Suddenly there's an explosion down in the street, by the truck. The sergeant and his entire squad disappear in a cloud of dust. A pressure wave washes through the air. Up on the ruined house, Anders hears shrapnel whistling and ducks instinctively, though one fragment catches him in the cheek.

"My legs! Oh God, my legs!" shouts a soldier. His appeal to God is thoughtcrime, but Anders has his own problems, and barely notices.

More voices shout. They're other Oceanian soldiers, rushing to the site of the blast.

Anders, pressed to the ground, coughs and pushes himself up into a crouch. He pulls the fragment out of his cheek. It's not metal—it's somebody's tooth. What are the odds?

"Franco?" Anders coughs again. There's an awful lot of smoke and atomized plaster in the air. He can hardly see. "Lieutenant? Where have you gone off to?"

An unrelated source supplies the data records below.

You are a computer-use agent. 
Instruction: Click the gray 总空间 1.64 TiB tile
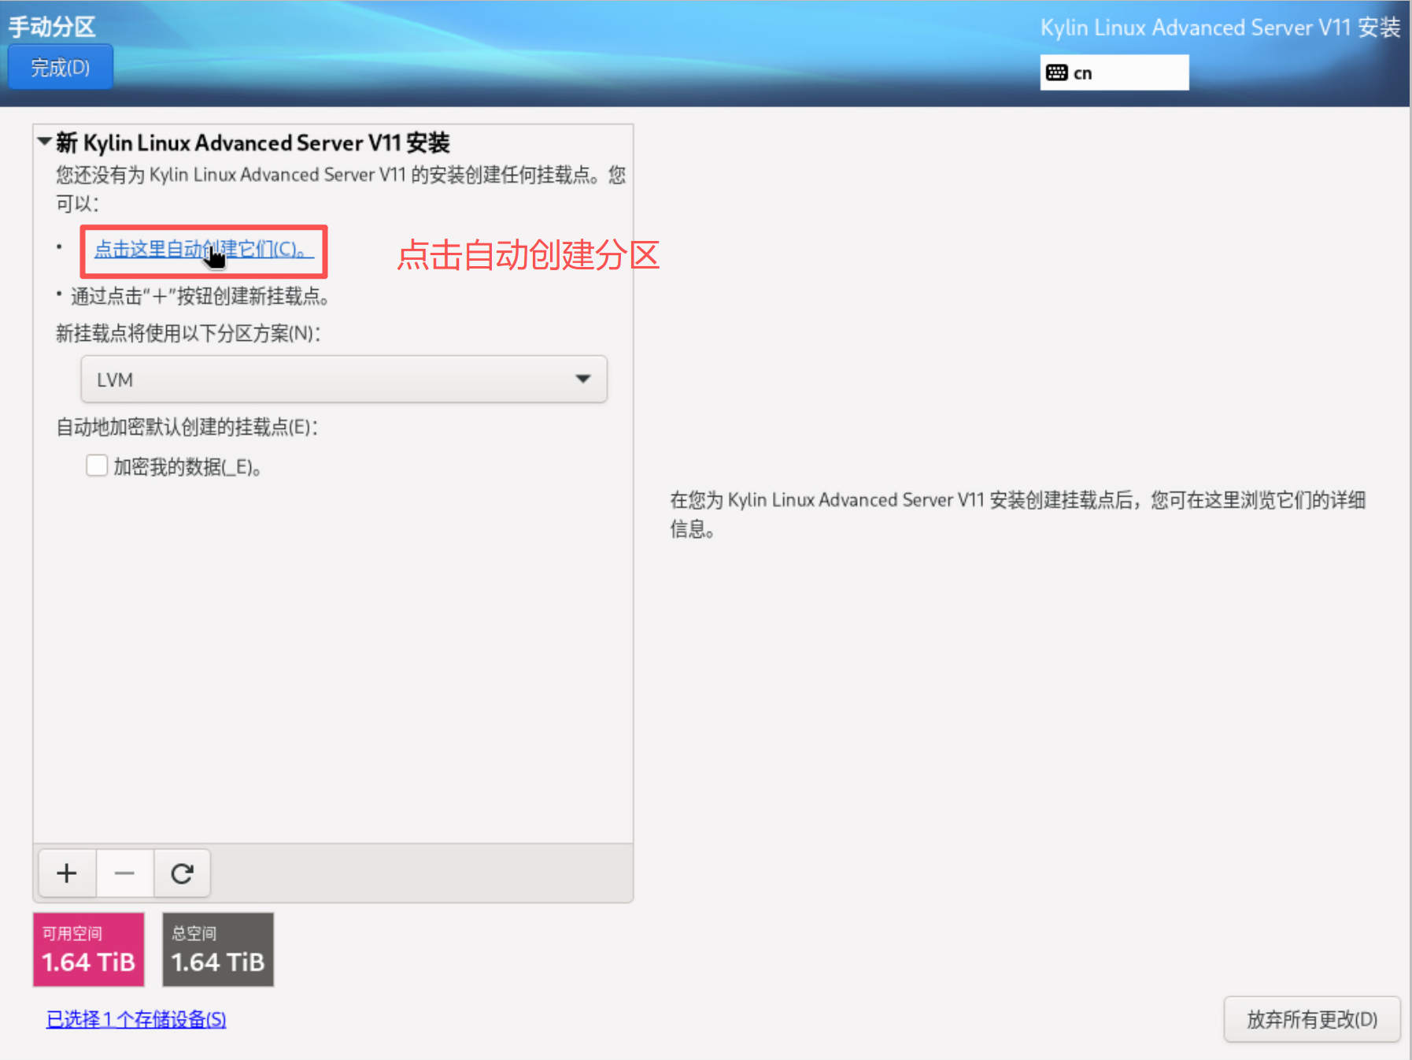click(218, 949)
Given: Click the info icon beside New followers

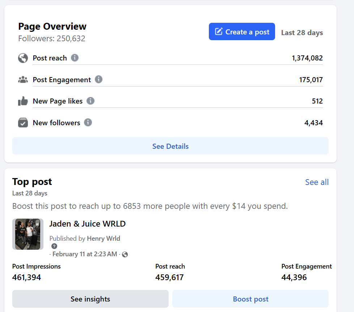Looking at the screenshot, I should coord(88,123).
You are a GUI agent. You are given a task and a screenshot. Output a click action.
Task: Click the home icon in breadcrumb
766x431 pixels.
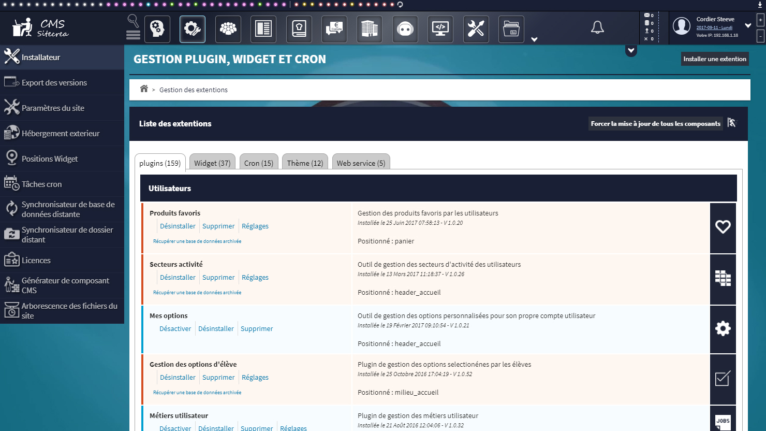coord(144,89)

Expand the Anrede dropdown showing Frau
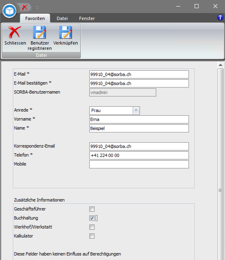point(136,110)
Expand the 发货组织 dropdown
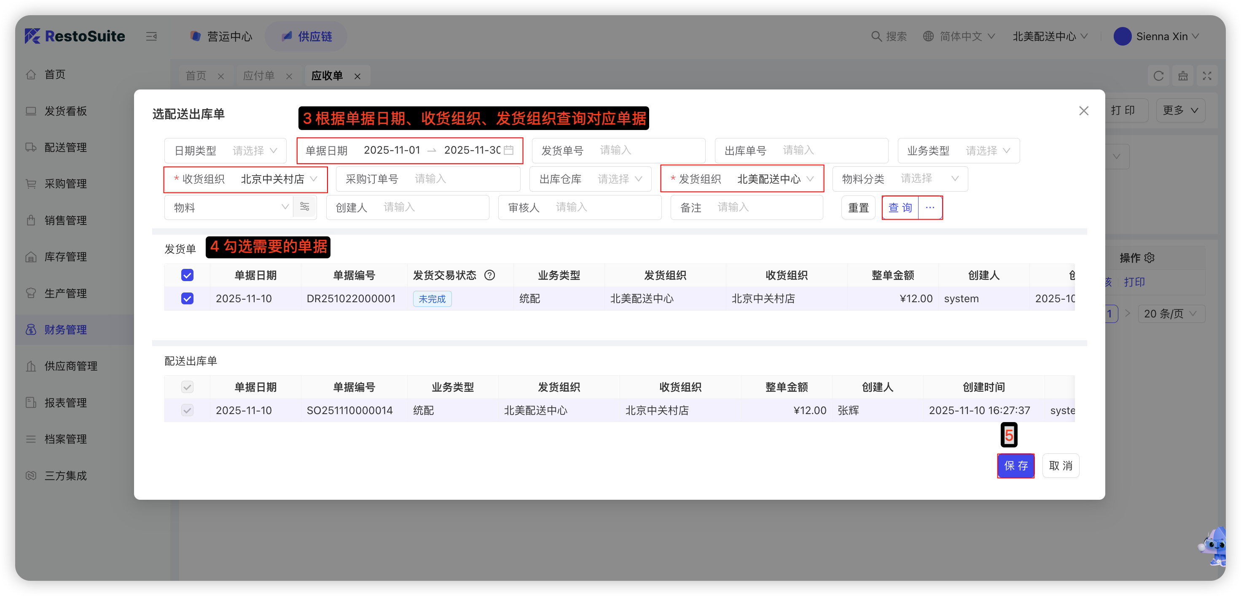The image size is (1241, 596). coord(768,179)
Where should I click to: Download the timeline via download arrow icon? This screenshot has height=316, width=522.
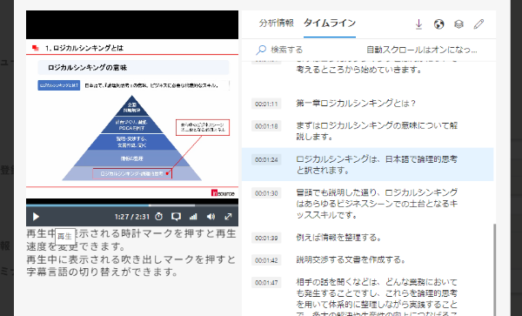pos(418,24)

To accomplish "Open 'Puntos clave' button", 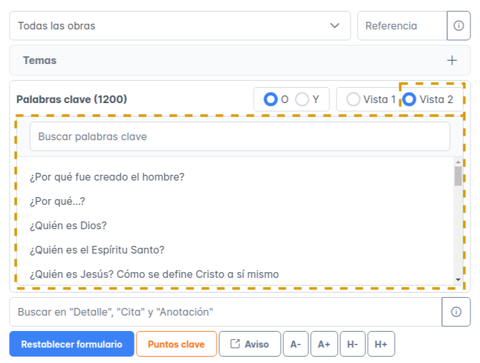I will pos(176,344).
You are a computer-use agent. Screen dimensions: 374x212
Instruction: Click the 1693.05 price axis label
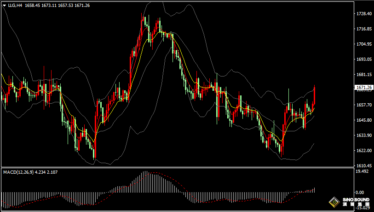pyautogui.click(x=364, y=59)
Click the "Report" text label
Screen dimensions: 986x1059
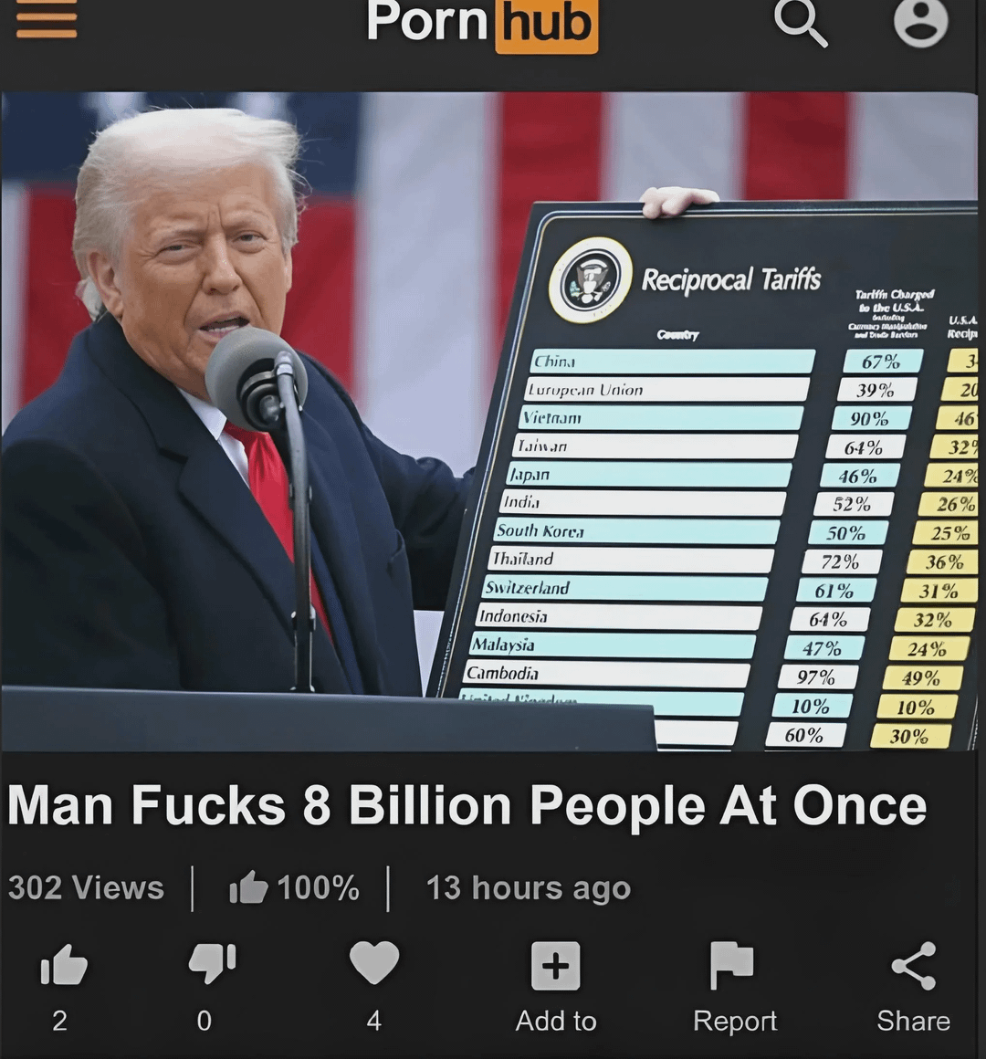point(735,1022)
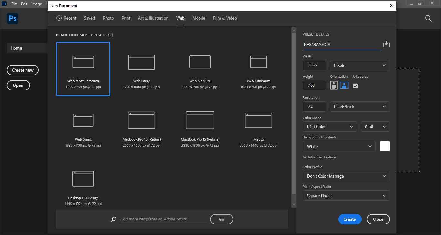This screenshot has height=235, width=441.
Task: Click the search magnifier icon on Home screen
Action: coord(428,19)
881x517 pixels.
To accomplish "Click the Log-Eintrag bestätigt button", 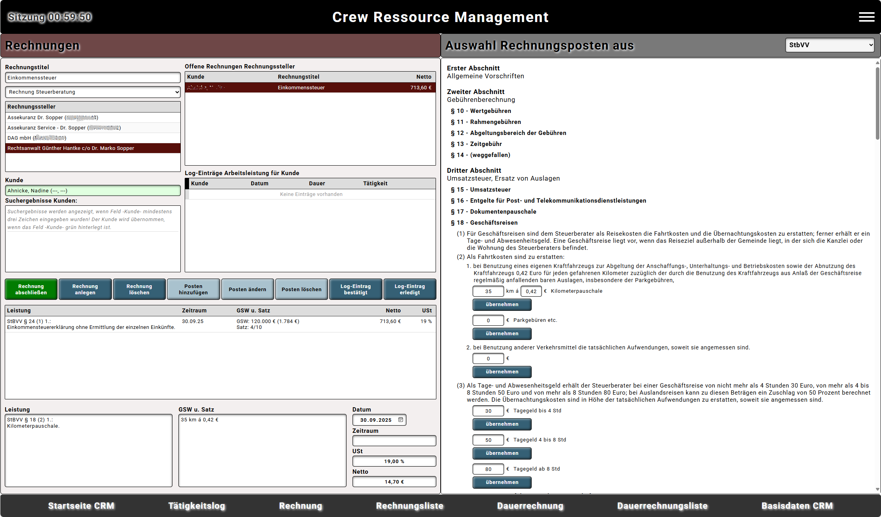I will tap(356, 289).
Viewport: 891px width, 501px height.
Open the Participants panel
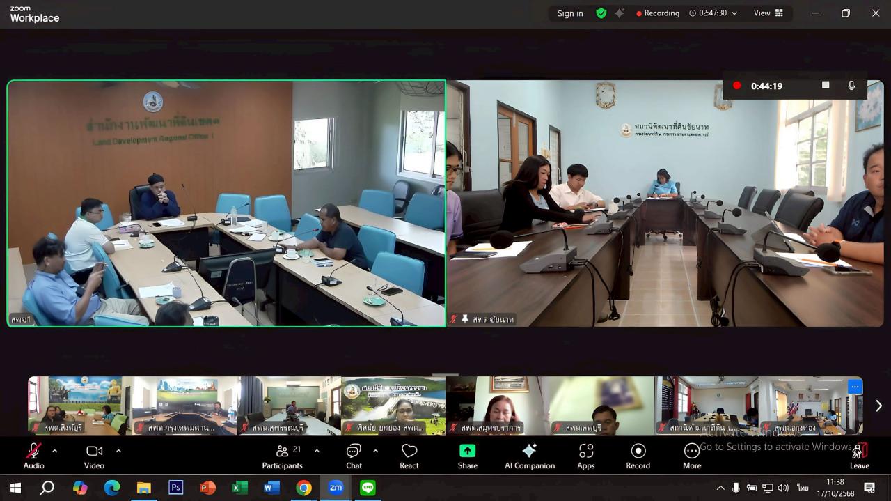[282, 456]
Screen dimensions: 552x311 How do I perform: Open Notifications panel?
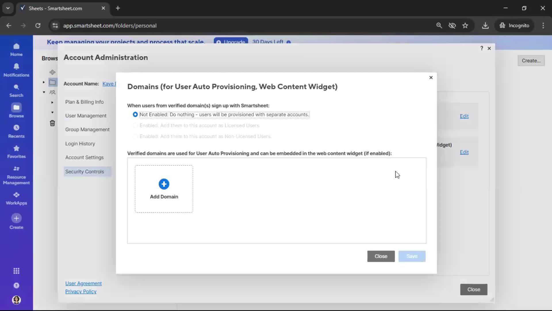[x=16, y=69]
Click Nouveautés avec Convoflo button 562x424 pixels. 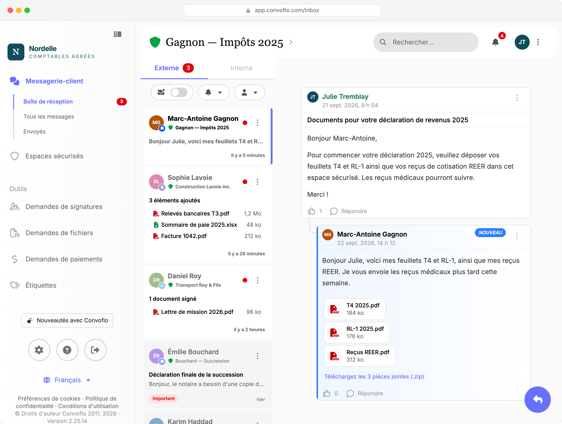(x=67, y=320)
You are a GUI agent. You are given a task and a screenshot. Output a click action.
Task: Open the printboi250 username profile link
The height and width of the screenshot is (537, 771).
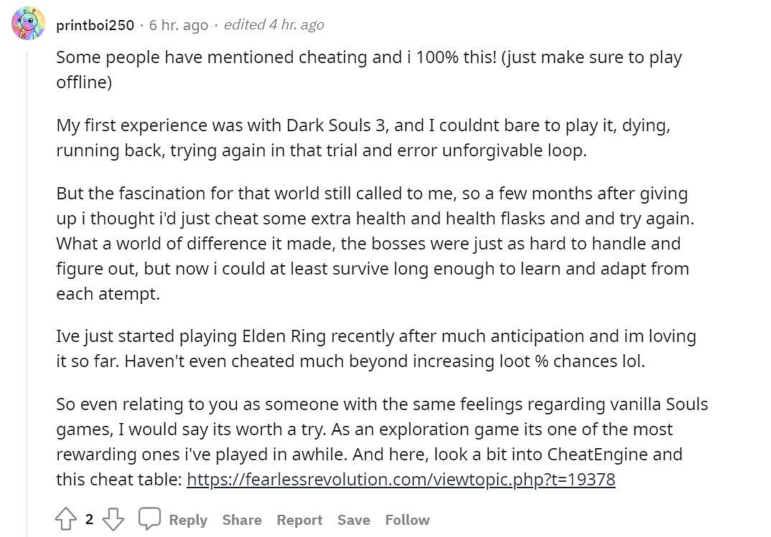coord(95,25)
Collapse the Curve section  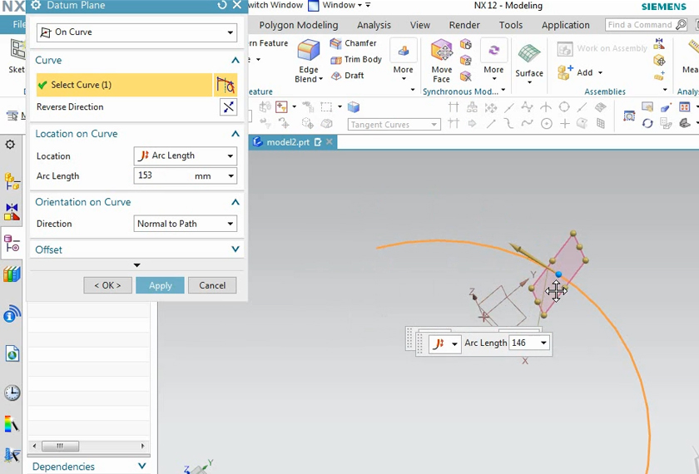coord(235,61)
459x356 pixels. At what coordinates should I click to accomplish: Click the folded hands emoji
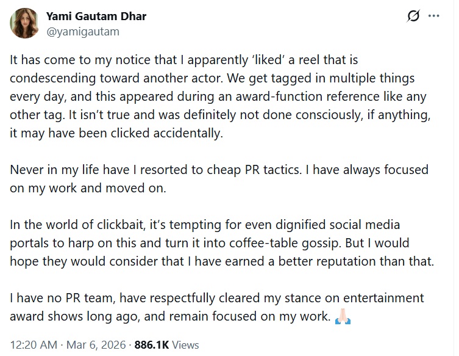[343, 316]
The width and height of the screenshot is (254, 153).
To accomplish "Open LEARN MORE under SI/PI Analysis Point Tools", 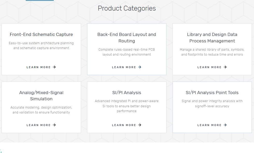I will coord(212,125).
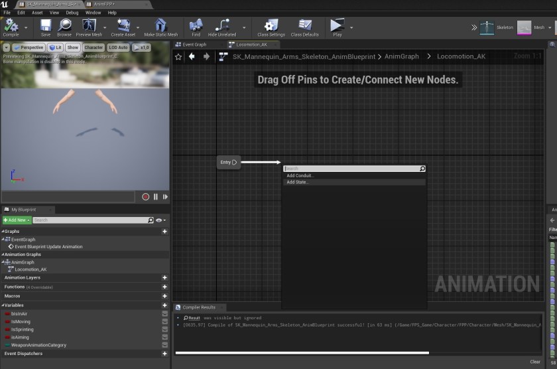This screenshot has height=369, width=557.
Task: Toggle visibility eye for IsSprinting variable
Action: click(x=164, y=329)
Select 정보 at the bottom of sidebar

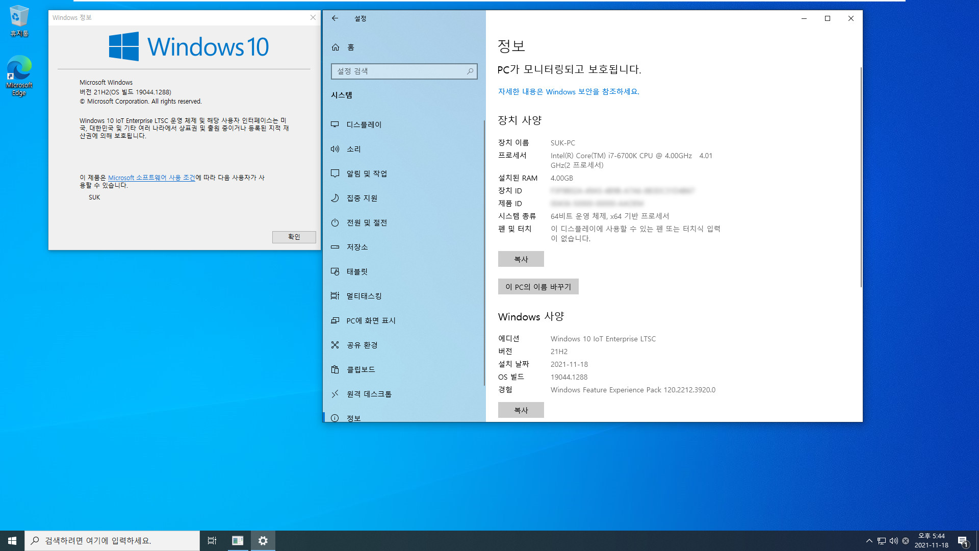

Franco is slumped against the remnants of an interior wall. His left eye is a jagged hole, out of which pours a thick stream of blood. It was more than a flying tooth that got him.

Anders looks back over the side, and there's no trace of the sergeant. Most of his squad has been dismembered and mutilated. One man clutches the bleeding stumps of his legs, another feels around where his jaw used to be. The rebels rigged up a powerful bomb; they must have hidden it within the truck, attached a timer or a tripwire so that it went off when the Oceanians were close by. They're clever bastards.

Anders stands up, dusts himself off, and thanks Big Brother he's still alive.